Já em Portugal (principalmente de Lisboa até o Norte) essa estrutura (preposição "a" + infinitivo) é mais do que comum. Incomum é o gerúndio. Um diretor da TV Cultura me disse que esteve em Portugal quando as novelas brasileiras começaram a chegar lá e viu nas ruas - acredite se quiser - uma passeata de protesto contra o gerúndio, abundante nas novelas brasileiras. Temiam nossos irmãos portugueses que isso "pegasse". Essas estruturas, no fundo, são equivalentes. E não adianta esperar que brasileiros passem a dizer "ela está a dormir", nem que portugueses digam "ela está dormindo".

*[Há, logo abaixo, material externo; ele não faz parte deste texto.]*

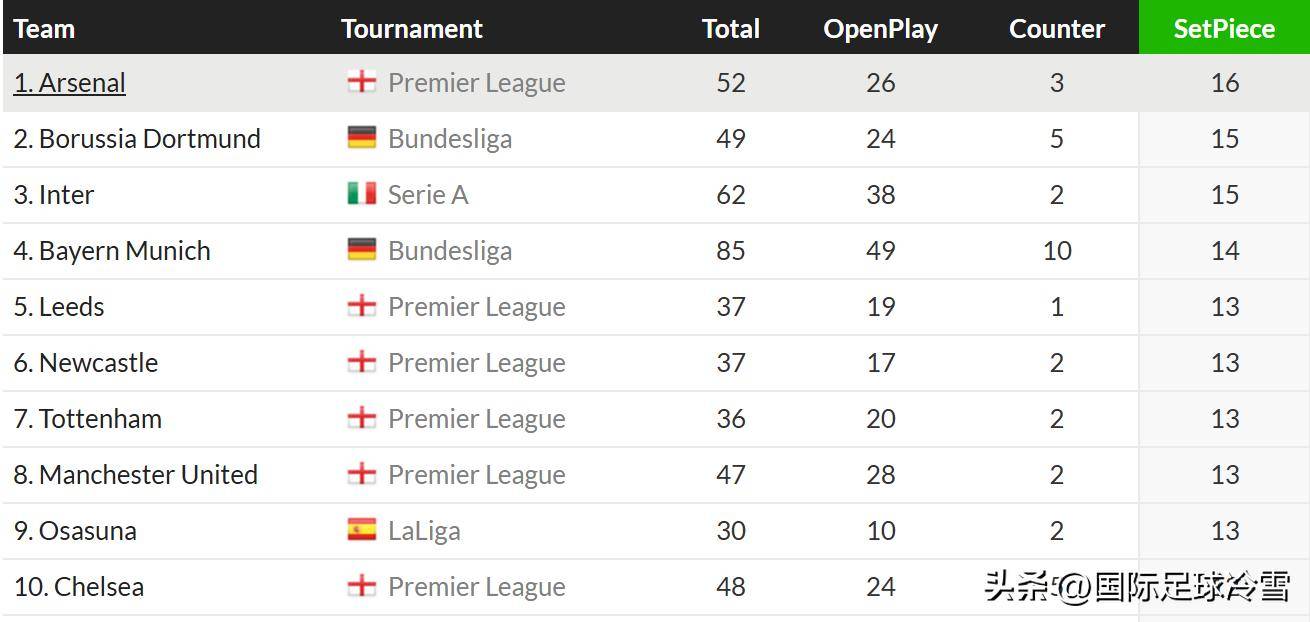The height and width of the screenshot is (622, 1310).
Task: Sort by OpenPlay column header
Action: [x=880, y=28]
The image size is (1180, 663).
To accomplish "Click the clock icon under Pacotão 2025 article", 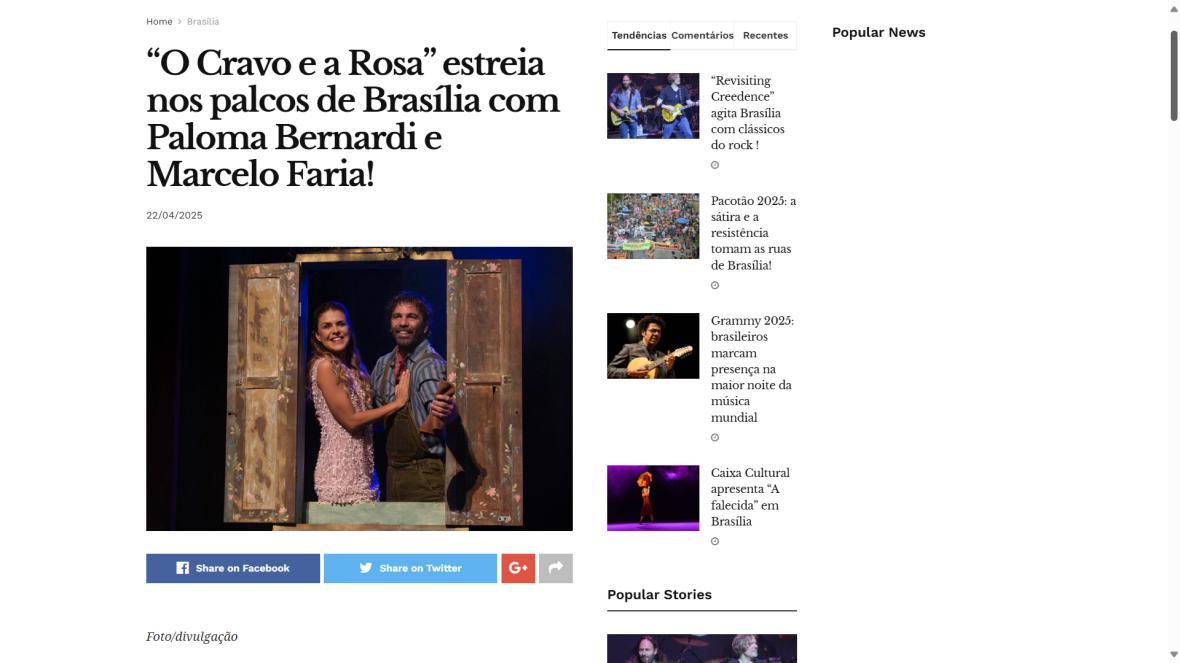I will coord(715,285).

O fato é que de repente surgiu no Brasil a esquisita mania de usar o verbo estar seguido de outro verbo no gerúndio. Essa dupla na verdade é um trio, porque sempre vem outro verbo. Algo como "o economista vai estar realizando uma série de palestras".

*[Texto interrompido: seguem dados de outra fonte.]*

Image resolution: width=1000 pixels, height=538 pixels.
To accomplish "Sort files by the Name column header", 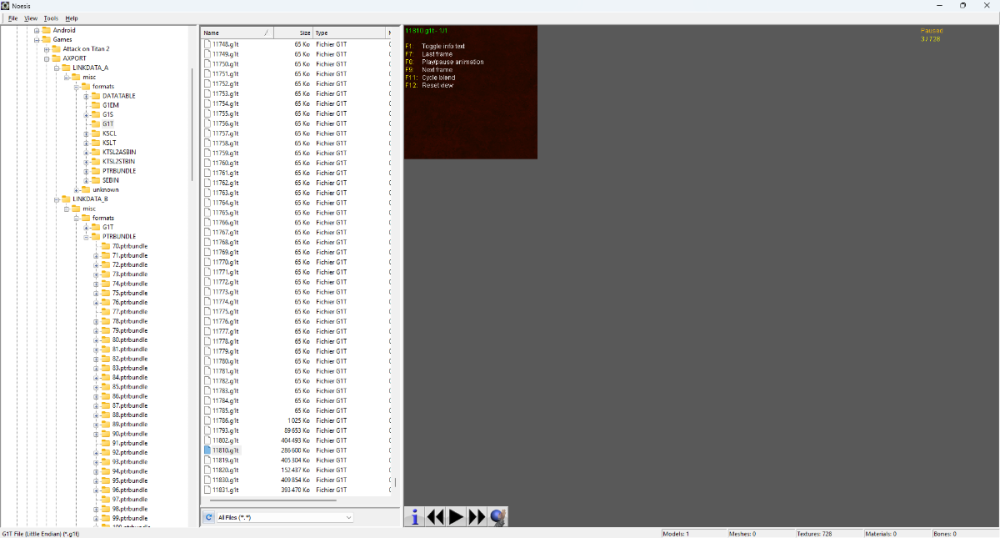I will tap(235, 33).
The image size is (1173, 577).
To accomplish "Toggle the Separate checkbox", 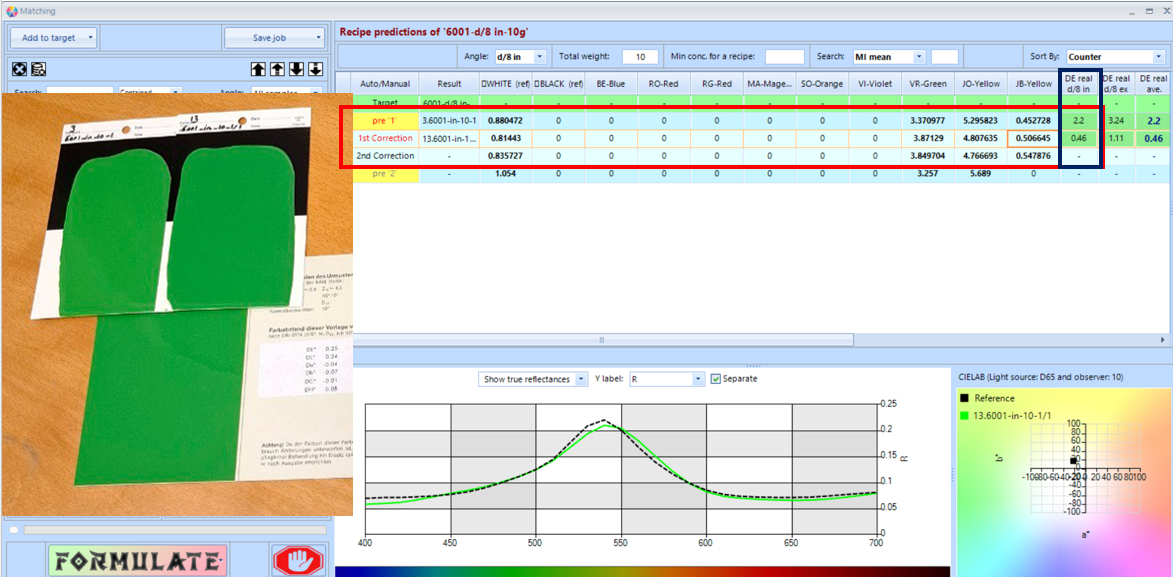I will 715,379.
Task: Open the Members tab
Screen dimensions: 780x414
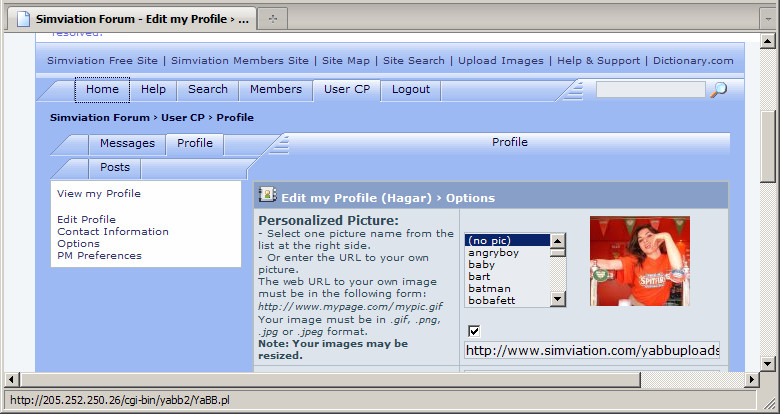Action: tap(275, 89)
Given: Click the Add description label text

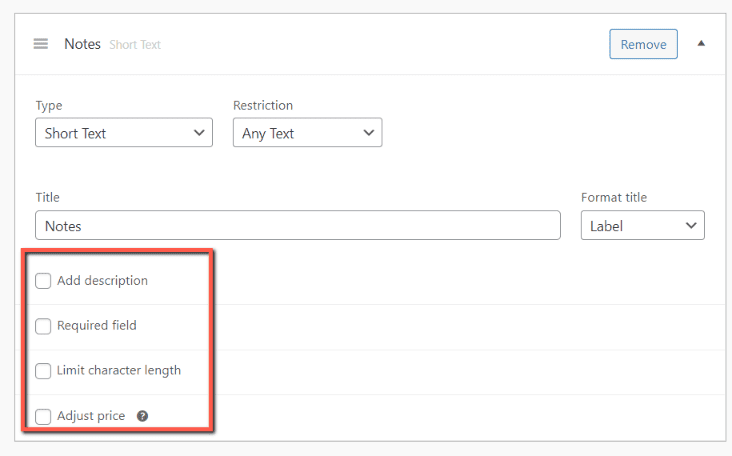Looking at the screenshot, I should [102, 281].
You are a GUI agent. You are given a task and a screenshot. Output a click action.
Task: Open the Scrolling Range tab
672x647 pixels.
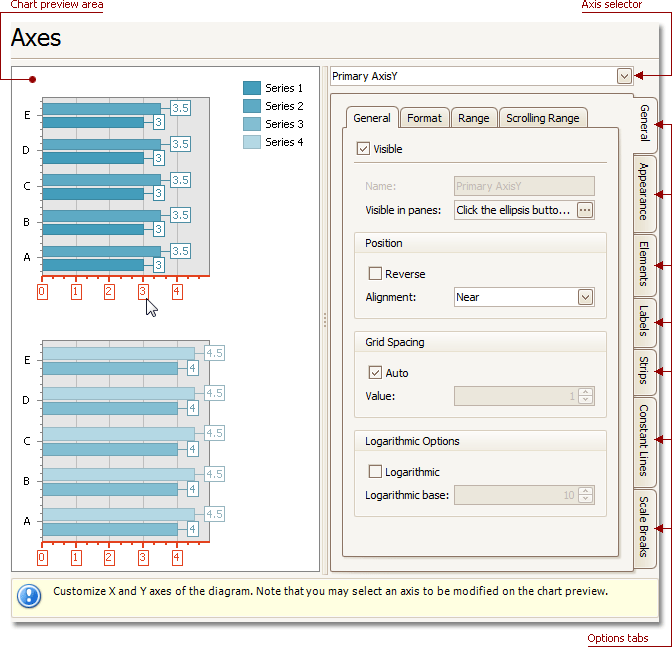click(542, 118)
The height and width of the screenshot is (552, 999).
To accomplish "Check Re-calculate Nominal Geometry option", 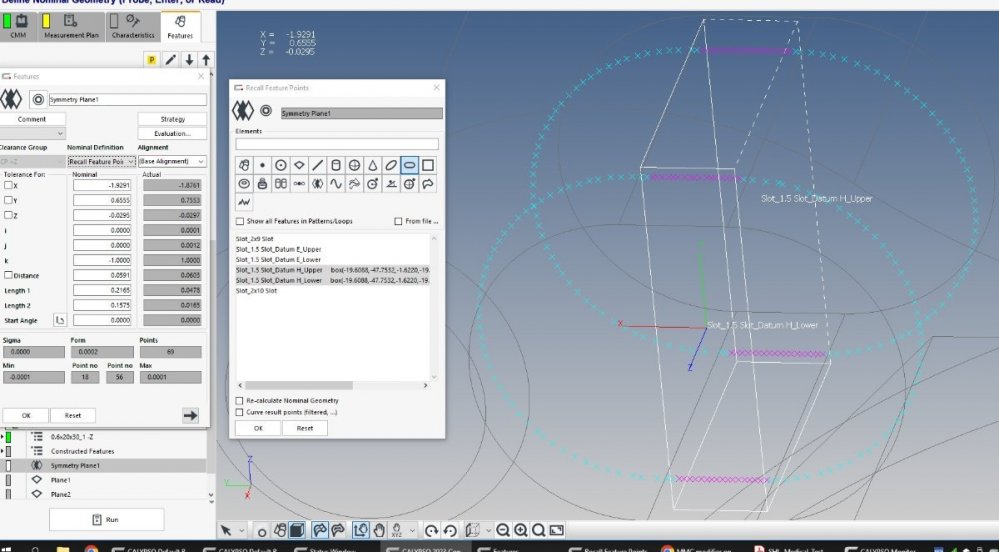I will click(x=240, y=400).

O que já poderia ser dito com apenas um verbo ("realizará"), ou com dois ("vai realizar"), acaba se transformando numa perífrase (rodeio de palavras) enfadonha. O grande problema é que isso parece chique, tem uma cara de coisa da língua formal, culta, mas não passa de uma grande chatice.
Uma amiga telefonou para a central de atendimento a clientes de um cartão de crédito. Depois de intermináveis "a gente vai estar tentando resolver o seu problema", "a senhora vai estar recebendo um extrato", "uma funcionária vai estar verificando", "a gente vai estar mandando uma cópia para a senhora", a funcionária perguntou: "A senhora pode estar enviando uma cópia do último pagamento?". Irônica, mordaz, minha amiga respondeu: "Estar enviando eu não posso, mas enviar eu posso". Inútil. Pelo que disse em seguida, parece que a funcionária não entendeu a ironia.
Há alguns dias, um jogador do Santos deu entrevista à rádio Jovem Pan. Trata-se de rapaz letrado, bem-falante, de classe média alta, que estudou em bons colégios. Feliz com sua atuação, o jovem atleta ofereceu os gols à mãe. "Mande-lhe uma mensagem", propôs o radialista. O jogador declarou seu amor à genitora e disse: "Desculpe, mãe. Seu aniversário foi ontem, mas eu não pude estar comparecendo à festa".
"Não pude estar comparecendo" é de lascar. Que tal "Não pude comparecer"? Simples e indolor, não? É isso. Cuidado com modismos lingüísticos. Esse cacoete já passou da fala e já freqüenta a língua escrita, com ares de coisa boa. Fuja disso!

Um comentário:

  1. Sinto um conforto agradável ao saber que há pessoas que militam pelo uso correto de nossa tão bela língua portuguesa. É evidente que todos nós cometemos erros, não espero que um dia todos tenham uma gramática expositiva e a leiam todos os dias. Também não espero que usem mesóclise o tempo todo. Enfim... Tenho o péssimo costume de fazer divagações impróprias em locas ainda mais impróprios. Parabéns pela iniciativa, moça.